Pero “Pichichi” no “vive” únicamente gracias al premio. Coincidiendo con el 75 aniversario de la inauguración de San Mamés, la Peña Athletic del Casco Viejo decidió colocar una placa en la fachada del inmueble donde naciera (21 de agosto de 1988). Tiempo después, el consistorio pondría su nombre a una calle, y más recientemente otra placa de mejor lectura, bien es cierto que con un error sonrojante, en la fachada del edificio natal. No inició, ni mucho menos, el profesionalismo de los jugadores de fútbol, como alguien redactó y otros dieron por bueno. Primero porque los pocos duros que nuestro protagonista obtuvo del Athletic Club, ni remotamente daban para vivir. En puridad tampoco podríamos considerarlo “amateur” marrón, como Zamora, por ejemplo, que al llegar de Amberes exigió a su presidente una subida de emolumentos, so pena de verle cambiar de aires. José Samitier, Plattko, el todavía adolescente Gaspar Rubio, y una serie de nombres más, a veces suspendidos de ficha por su condición de profesionales encubiertos, sí pusieron todo de su parte para que en 1926 se aceptase, no sin muchas reticencias, el estatus profesional del jugador. Por otra parte, consta que cuando el Athletic exigió a sus estrellas firmar contratos profesionales, llamando ya al timbre la Liga inaugural, Carmelo Goyenechea puso todo tipo de obstáculos, pues no concebía el deporte remunerado. Sólo se avino al ser consciente de que iban a quedar fuera del equipo quienes no firmasen la nueva cartulina, puesto que la profesionalización llevaba implícito aquel blindaje conocido como derecho de retención; una práctica poco menos que esclavista, a decir verdad. Carmelo rubricó el contrato, muy cierto. Pero cuanto le pusieron en la mano sirvió para sufragar una cama, a perpetuidad, en el bilbaíno Hospital de Basurto.
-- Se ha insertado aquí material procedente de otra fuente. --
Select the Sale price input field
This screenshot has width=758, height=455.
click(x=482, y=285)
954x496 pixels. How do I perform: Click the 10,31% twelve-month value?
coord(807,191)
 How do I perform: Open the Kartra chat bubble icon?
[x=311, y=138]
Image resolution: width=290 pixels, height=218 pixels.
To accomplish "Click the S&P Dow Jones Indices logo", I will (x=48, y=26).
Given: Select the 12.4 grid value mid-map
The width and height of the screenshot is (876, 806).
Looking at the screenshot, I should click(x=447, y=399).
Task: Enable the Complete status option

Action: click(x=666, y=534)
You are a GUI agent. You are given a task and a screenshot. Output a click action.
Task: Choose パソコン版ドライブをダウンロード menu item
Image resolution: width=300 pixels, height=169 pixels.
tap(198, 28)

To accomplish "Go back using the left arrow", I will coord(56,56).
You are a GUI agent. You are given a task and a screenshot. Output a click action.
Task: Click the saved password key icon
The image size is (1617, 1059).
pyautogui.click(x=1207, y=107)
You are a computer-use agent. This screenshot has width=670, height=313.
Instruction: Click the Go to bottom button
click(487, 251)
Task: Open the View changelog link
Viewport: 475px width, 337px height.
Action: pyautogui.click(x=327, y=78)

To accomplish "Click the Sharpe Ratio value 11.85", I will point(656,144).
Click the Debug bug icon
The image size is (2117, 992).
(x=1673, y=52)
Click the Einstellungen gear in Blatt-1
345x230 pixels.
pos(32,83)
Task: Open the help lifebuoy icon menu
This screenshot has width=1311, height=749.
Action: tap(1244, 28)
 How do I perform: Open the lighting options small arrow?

Pichichi07Pichichi, probablemente a su pesar, no pudo ver el acelerado y nuevo rumbo del balón. Siempre fue un amateur muy mal compensado.

Justo en los bajos del inmueble con placa y error, un bar de visita imprescindible, en razón de sus suculentos “pinchos”, tomó por distintivo y anagrama el cuadro de Arteta. Igualmente, algunos fotógrafos emprendedores, deseosos de dar un giro al retrato convencional de novios o parejas, quisieron recrear estampas de antaño en sus instantáneas. Capitán mercante y señorita de alta cuna. Angulero y aña joven. Retratista de cajón y estrella del cuplé. Palanquista y sirgadora. Metalúrgico y guardia municipal… Pues bien, la pose más solicitada es aquella en la que “Pichichi”, vistiendo calzón negro y camiseta rojiblanca, charla con su endomingada novia, acodado sobre la valla de San Mamés.

Es lo que tienen los mitos. Perviven, incluso en plena era digital.